In this chapter, we will learn about the Appium architecture, JavaScript Object Notation (JSON) wire protocol, and Appium sessions as well as gain an understanding of the desired capabilities before starting Appium. This chapter will also touch upon the topics of the Appium server and its client library.
In short, we will cover the following topics:
Appium's architecture
The Selenium JSON wire protocol
Appium sessions
Desired capabilities
The Appium server and its client library
Appium is an HTTP server written in Node.js that creates and handles WebDriver sessions. The Appium web server follows the same approach as the Selenium WebDriver, which receives HTTP requests from client libraries through JSON and then handles those requests in different ways, depending on the platform it is running on.
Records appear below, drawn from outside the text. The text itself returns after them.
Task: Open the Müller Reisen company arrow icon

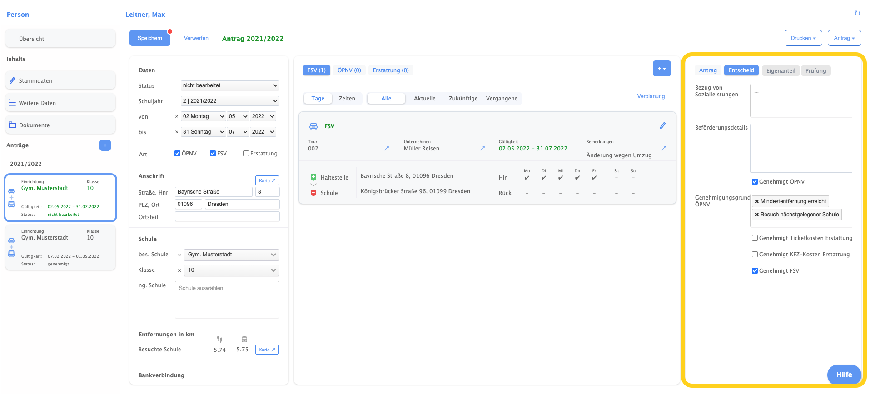Action: [x=482, y=149]
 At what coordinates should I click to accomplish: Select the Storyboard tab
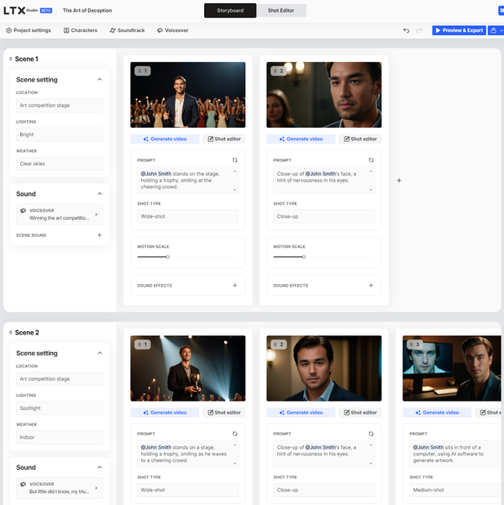(x=230, y=11)
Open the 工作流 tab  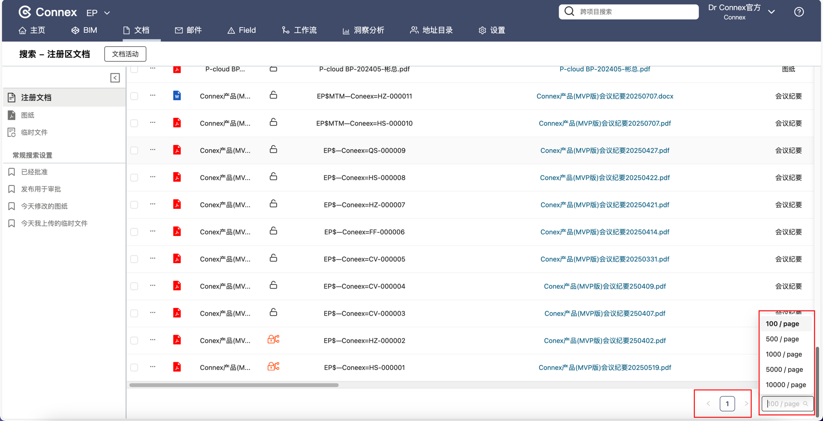299,30
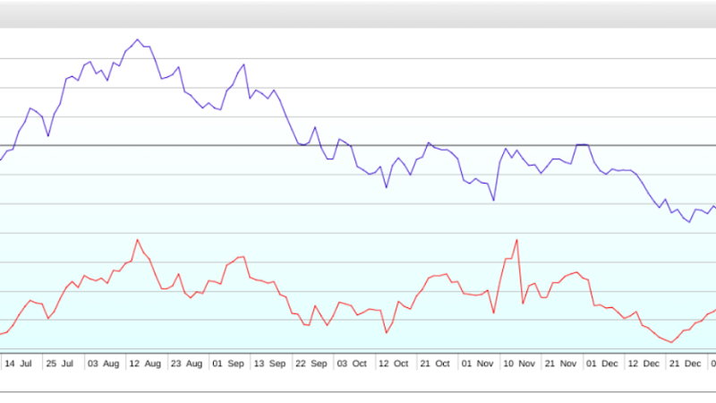Select the 01 Sep axis label
Screen dimensions: 716x403
click(227, 364)
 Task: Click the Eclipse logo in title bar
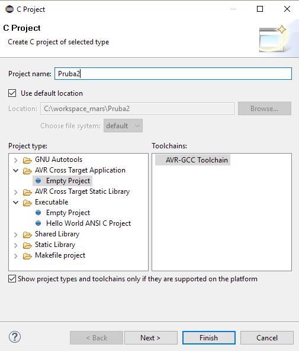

Let's discuss how Appium works in iOS and Android.
On an iOS device, Appium uses Apple's UIAutomation API to interact with the UI elements. UIAutomation is a JavaScript library provided by Apple to write test scripts; Appium utilizes these same libraries to automate iOS apps.
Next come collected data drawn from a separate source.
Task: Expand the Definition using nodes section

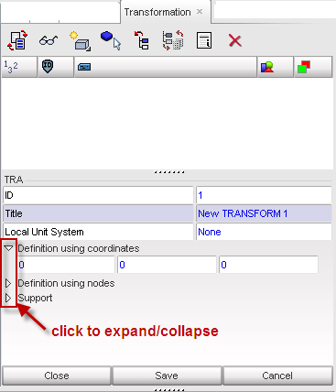Action: point(8,283)
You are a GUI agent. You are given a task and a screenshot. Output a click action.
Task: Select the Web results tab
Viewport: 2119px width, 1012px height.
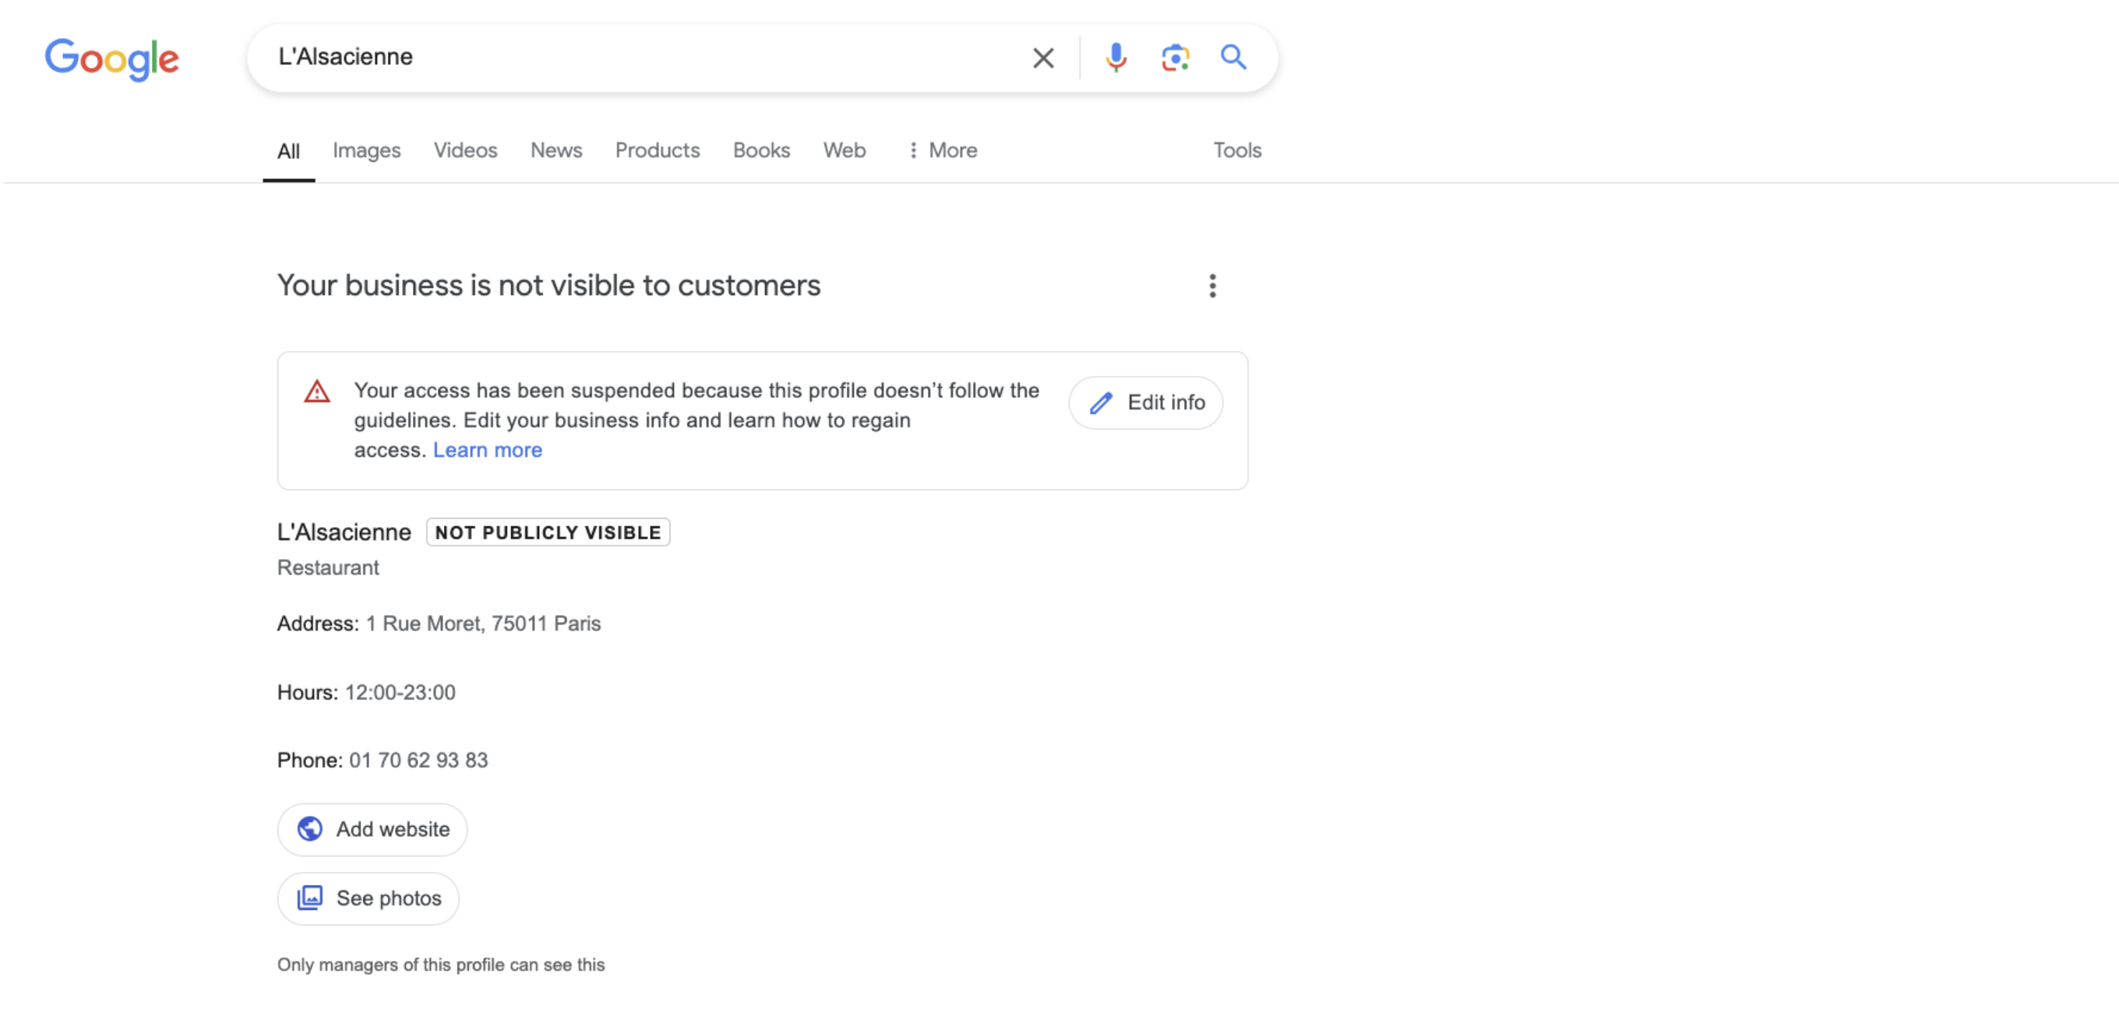(844, 150)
Let's take a look at the architecture, which is shown in the following diagram:
In the preceding diagram, when we execute the test scripts, it goes in the form of JSON through an HTTP request to the Appium server. The Appium server sends the command to the instruments, and the instruments look for the bootstrap.js
file, which is pushed by the Appium server to the iOS device. Then, these commands execute in the bootstrap.js file
within the iOS instruments' environment. After the execution of the command, the client sends back the message to the Appium server with the log details of the executed command.
A similar kind of architecture follows in the case of Android app automation. Let's discuss the Appium architecture for Android.
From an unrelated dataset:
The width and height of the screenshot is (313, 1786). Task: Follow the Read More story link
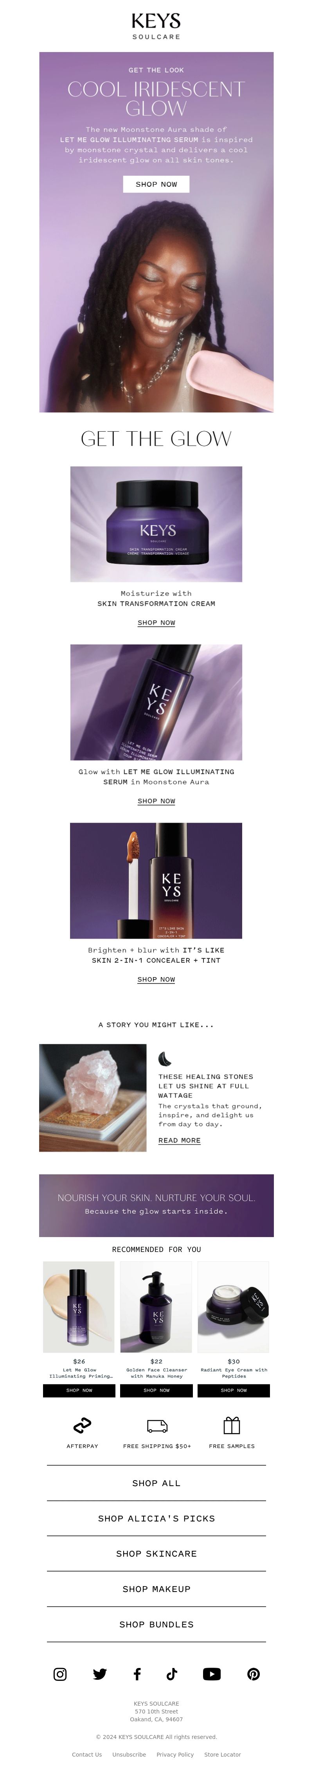179,1140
On an Android device, Appium uses the UIAutomator framework to automate the apps. UIAutomator is a framework that is developed by the Android developers to test the Android user interface.
Let's take a look at the architecture, which is shown in the following diagram:
In the preceding diagram, we have a UIAutomator/Selendroid in place of Apple instruments and bootstrap.jar
in place of the bootstrap.js
file.
Appium supports Android versions greater than or equal to 17; for earlier versions, it uses the Selendroid framework. When we execute the test scripts, Appium sends the command to the UIAutomator or Selendroid on the basis of the Android version.
Here, bootstrap.jar
plays the role of a TCP server, which we can use to send the test command in order to perform the action on the Android device using UIAutomator/Selendroid.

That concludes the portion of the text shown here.